À cette accumulation naturelle s’ajoutent les pressions humaines, par exemple la production maraîchère autour du lac, l’apport excessif de phosphore, la prolifération de phytoplanctons. « Nous avons constaté une eutrophisation avancée. L’eau est saturée de nutriments, ce qui accentue le déficit d’oxygène. C’est un cocktail mortel pour les poissons ». Pour lui, la chaleur évoquée par les pisciculteurs n’est qu’un facteur aggravant. « Une eau chaude dissout moins l’oxygène. Quand vous combinez cette donnée à une matière organique abondante et en décomposition, le résultat est inévitable. C’est la mortalité massive des poissons ».
Des recommandations qui dérangent
Le diagnostic du Dr Agblonon débouche sur des recommandations fermes, parfois difficiles à entendre pour les exploitants. La première est d’interdire toute nouvelle installation piscicole sur le lac Toho. « Sinon, nous allons droit vers un effondrement ». Il plaide également pour un plan de gestion rigoureux des déchets solides et liquides autour du plan d’eau, notamment ceux des unités piscicoles, mais aussi des hôtels et restaurants qui se développent dans la zone. Enfin, il appelle à un dragage régulier pour réduire la charge organique et limiter l’eutrophisation. Ces mesures, si elles sont adoptées, imposeraient un cadre plus strict, mais pourraient aussi sauver le lac d’un déclin irréversible.
Un plan de sauvetage du lac Toho suppose donc des mesures lourdes. Il faut limiter les installations, curer, contrôler les pollutions agricoles, sensibiliser les exploitants. Mais sans volonté politique forte, ces recommandations risquent de rester lettre morte.
Une filière sous pression
La pisciculture en cages flottantes s’est imposée ces dernières années comme une solution pour répondre à la demande croissante en poisson au Bénin. Le lac Toho, avec ses dizaines de cages, représente un investissement conséquent et une source de revenus pour de nombreuses familles.

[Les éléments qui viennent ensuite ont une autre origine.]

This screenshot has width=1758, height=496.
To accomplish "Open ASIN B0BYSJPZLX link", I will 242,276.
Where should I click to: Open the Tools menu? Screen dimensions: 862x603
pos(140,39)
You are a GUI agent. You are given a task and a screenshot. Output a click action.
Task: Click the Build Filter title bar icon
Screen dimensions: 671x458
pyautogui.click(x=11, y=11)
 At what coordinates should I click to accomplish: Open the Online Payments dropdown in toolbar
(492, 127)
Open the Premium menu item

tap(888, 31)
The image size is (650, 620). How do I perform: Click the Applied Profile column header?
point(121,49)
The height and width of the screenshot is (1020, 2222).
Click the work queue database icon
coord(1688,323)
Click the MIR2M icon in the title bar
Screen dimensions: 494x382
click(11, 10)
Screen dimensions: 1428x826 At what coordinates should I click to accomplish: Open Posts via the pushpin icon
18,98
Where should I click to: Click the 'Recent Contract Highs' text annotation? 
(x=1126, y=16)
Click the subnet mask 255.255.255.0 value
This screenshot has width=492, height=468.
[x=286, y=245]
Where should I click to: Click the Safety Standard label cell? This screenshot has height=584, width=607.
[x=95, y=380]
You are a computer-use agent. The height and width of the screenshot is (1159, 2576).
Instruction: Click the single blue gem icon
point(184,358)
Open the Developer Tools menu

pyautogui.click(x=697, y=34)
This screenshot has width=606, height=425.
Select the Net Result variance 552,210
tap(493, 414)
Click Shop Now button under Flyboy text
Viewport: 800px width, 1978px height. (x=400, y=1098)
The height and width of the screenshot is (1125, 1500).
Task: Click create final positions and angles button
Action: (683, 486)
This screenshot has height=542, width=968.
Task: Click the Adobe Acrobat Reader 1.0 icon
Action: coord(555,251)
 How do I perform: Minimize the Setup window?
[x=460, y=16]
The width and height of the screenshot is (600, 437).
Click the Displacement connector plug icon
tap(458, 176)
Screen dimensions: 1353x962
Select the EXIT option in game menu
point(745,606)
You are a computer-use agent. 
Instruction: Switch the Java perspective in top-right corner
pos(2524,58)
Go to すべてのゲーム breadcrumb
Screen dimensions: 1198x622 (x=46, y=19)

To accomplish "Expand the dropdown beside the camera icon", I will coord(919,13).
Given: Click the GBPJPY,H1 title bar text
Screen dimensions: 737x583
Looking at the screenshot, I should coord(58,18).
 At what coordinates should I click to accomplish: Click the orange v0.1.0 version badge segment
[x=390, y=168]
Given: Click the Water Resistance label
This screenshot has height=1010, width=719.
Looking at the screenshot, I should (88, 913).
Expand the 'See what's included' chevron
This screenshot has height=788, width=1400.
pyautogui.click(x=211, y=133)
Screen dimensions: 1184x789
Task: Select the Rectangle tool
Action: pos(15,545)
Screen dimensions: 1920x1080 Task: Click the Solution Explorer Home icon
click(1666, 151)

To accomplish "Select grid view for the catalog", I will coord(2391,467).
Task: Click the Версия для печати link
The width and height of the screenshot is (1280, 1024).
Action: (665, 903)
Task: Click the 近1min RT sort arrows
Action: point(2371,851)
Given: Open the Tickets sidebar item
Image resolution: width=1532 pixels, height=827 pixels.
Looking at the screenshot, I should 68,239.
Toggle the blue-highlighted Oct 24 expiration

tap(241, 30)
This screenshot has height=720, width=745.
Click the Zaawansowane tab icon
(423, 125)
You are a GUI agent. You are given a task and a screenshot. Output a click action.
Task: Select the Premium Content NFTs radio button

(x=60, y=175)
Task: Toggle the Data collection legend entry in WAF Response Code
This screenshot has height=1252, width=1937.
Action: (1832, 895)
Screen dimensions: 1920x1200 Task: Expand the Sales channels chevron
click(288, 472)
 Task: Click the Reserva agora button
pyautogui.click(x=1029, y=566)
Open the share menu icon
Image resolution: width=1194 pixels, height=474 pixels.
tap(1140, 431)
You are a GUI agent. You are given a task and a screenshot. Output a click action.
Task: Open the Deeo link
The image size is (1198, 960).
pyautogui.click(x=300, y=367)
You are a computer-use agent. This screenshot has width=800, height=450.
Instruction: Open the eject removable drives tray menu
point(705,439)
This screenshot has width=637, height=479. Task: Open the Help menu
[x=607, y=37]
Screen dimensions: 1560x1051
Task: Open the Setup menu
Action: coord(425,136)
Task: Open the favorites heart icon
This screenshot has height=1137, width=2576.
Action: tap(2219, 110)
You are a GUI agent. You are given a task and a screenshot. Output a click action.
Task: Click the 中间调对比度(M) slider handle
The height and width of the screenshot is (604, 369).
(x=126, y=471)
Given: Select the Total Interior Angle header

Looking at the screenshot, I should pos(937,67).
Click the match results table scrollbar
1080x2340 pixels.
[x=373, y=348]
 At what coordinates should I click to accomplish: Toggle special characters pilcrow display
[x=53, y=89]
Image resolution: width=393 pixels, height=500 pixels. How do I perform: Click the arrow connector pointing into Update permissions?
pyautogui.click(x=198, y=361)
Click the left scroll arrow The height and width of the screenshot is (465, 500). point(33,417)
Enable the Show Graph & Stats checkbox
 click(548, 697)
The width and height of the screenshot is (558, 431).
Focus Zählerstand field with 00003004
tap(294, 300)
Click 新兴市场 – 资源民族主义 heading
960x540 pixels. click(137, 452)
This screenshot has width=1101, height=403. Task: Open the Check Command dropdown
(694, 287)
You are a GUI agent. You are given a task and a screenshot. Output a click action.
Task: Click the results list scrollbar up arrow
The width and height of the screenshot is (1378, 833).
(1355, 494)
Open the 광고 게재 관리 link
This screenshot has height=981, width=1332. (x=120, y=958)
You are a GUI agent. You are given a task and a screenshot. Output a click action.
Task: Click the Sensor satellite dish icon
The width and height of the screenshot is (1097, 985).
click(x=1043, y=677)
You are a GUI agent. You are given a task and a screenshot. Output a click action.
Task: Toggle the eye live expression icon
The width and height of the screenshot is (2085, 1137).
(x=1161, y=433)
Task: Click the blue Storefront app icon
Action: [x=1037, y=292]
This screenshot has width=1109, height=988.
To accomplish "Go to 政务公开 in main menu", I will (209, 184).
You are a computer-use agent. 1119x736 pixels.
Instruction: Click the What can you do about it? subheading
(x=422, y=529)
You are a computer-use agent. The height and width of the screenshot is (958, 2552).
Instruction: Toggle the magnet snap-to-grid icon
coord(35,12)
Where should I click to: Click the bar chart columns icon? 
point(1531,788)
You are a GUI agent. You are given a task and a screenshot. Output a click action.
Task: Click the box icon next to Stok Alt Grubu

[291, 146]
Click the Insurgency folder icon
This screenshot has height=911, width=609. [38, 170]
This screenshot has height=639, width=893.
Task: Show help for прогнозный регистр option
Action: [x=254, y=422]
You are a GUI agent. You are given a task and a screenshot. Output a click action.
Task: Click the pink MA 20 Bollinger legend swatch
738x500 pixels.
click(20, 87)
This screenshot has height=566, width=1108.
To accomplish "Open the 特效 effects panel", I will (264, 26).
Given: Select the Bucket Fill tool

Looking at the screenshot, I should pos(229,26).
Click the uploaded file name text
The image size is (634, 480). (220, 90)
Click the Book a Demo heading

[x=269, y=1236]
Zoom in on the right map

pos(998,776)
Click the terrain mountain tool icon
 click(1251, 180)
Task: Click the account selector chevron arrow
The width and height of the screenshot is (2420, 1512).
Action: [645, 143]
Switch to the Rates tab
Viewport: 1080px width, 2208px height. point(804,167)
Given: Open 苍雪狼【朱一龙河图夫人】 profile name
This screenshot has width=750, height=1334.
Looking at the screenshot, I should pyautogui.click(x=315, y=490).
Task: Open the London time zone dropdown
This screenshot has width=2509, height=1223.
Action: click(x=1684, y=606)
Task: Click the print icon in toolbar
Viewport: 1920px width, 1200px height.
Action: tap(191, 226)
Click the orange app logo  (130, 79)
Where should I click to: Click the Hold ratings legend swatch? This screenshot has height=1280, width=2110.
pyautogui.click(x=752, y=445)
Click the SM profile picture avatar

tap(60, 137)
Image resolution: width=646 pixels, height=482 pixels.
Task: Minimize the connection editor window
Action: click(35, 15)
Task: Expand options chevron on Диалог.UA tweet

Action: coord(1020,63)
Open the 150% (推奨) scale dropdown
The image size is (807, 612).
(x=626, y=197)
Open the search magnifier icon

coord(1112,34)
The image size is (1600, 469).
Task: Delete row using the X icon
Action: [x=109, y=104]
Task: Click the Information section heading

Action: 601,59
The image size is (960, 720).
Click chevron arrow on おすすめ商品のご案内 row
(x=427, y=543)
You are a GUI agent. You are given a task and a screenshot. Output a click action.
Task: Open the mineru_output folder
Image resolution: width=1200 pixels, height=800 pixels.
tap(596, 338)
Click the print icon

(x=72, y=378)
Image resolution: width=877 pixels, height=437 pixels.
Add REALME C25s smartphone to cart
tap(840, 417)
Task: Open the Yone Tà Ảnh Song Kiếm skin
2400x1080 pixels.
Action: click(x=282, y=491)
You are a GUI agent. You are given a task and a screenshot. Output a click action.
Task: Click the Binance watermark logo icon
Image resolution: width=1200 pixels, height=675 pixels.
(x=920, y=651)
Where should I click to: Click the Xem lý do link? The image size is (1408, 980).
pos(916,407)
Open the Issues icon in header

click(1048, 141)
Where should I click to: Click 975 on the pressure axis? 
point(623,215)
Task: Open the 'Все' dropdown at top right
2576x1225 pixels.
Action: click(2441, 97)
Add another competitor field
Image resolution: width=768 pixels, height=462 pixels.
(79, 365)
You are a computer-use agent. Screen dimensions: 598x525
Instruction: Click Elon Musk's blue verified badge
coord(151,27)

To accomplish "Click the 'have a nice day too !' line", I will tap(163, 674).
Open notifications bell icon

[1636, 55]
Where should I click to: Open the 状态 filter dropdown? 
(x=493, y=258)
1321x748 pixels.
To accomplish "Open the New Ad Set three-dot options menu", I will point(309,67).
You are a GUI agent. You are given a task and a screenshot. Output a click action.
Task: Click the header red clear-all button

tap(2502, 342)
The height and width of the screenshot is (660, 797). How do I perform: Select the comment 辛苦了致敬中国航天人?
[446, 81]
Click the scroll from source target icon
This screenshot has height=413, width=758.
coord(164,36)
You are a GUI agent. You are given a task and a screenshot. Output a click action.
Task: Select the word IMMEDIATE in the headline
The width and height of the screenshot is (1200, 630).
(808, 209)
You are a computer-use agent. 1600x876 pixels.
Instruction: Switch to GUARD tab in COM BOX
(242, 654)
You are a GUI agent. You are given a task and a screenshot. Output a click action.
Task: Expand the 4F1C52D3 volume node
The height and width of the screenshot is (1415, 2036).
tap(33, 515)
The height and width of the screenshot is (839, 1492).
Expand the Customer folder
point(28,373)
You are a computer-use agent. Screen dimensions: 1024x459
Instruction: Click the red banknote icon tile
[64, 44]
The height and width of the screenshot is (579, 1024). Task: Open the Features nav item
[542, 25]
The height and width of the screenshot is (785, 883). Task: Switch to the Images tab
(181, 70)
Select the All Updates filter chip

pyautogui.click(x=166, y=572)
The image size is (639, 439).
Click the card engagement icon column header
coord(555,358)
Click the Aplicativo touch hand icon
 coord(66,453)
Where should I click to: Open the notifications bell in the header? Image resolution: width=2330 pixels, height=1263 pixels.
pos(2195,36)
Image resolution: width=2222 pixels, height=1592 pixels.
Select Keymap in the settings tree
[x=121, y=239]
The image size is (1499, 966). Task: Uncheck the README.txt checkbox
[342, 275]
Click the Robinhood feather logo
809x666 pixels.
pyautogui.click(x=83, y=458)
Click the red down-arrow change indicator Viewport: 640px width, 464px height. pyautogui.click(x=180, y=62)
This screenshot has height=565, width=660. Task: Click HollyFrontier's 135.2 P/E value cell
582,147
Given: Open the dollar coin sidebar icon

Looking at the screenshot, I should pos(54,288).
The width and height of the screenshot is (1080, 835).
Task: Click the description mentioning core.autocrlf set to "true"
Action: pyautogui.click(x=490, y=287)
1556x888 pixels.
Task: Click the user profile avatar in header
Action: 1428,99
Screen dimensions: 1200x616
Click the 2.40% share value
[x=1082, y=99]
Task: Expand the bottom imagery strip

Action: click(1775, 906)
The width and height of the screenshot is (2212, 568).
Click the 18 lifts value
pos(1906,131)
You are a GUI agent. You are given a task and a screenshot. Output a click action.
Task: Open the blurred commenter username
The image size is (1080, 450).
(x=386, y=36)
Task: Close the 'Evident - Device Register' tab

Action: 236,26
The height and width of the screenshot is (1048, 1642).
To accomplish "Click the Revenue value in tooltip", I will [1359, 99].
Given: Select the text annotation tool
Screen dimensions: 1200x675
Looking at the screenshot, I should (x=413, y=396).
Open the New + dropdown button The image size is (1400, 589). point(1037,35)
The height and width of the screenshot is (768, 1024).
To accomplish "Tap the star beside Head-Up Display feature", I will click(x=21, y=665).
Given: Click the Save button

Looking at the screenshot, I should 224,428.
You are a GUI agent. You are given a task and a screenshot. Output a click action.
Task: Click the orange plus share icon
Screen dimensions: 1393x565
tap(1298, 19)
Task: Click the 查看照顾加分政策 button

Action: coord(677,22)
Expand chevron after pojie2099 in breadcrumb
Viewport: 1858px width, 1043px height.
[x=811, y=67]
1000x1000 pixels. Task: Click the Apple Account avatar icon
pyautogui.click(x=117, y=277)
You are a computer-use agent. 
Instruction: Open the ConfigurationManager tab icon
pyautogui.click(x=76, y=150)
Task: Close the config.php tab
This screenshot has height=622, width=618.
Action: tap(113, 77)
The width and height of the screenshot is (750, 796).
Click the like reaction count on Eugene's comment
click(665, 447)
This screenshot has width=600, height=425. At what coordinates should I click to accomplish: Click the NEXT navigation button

Mais les mortalités récurrentes mettent en lumière la fragilité du modèle. Chaque perte massive entraîne des faillites potentielles, décourage les investisseurs et alimente une méfiance des jeunes qui s’étaient lancés dans ce secteur.
Au-delà donc de la détresse économique immédiate, c’est la question de la durabilité de cette pratique qui se pose.